## Task details
Records follow. Pull out every line that contains "input".
=== Section Start ===
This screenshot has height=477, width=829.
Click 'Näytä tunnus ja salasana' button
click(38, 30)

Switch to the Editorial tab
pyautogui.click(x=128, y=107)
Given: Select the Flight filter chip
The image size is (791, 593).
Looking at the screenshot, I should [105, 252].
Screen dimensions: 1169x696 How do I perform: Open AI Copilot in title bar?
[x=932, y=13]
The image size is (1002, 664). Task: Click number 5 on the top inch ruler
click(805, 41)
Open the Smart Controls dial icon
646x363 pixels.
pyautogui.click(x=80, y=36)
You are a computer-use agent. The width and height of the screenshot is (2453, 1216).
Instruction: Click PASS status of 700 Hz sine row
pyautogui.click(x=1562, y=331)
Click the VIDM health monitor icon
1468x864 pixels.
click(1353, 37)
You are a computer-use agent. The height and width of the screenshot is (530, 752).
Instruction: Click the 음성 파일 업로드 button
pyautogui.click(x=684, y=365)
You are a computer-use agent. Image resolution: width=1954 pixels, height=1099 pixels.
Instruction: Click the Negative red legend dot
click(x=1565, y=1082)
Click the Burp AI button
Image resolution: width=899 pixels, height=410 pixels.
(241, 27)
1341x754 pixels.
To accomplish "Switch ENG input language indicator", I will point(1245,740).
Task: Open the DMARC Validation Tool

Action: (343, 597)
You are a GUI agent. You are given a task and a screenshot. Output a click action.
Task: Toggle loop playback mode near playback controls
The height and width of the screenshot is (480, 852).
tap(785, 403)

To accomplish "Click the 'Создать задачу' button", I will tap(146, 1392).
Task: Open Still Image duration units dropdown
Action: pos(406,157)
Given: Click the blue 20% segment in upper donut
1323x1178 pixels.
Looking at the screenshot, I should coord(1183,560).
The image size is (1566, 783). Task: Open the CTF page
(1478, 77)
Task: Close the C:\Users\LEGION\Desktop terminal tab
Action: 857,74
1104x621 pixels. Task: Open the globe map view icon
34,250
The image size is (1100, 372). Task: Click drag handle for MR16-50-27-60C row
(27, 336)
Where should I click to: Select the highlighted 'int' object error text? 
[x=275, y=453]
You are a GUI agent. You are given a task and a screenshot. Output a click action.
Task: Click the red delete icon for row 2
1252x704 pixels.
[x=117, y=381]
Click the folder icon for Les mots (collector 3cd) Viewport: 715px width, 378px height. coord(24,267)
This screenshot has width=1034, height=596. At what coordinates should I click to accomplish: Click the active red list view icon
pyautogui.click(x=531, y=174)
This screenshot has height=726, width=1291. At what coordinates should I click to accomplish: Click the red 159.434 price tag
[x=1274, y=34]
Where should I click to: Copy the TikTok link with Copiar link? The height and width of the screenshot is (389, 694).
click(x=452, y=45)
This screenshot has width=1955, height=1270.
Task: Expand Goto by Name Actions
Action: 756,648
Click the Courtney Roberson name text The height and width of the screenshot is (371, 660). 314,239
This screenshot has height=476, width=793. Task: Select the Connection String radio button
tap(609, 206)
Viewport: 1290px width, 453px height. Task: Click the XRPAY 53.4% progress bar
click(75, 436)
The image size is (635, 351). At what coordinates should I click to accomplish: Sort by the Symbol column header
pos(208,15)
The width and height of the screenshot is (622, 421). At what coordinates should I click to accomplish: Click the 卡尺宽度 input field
=== Section End ===
## Exercise result
To accomplish "Switch ENG input language indicator", I will point(1245,740).
The width and height of the screenshot is (622, 421). At what coordinates should I click to accomplish: Click the 卡尺宽度 input field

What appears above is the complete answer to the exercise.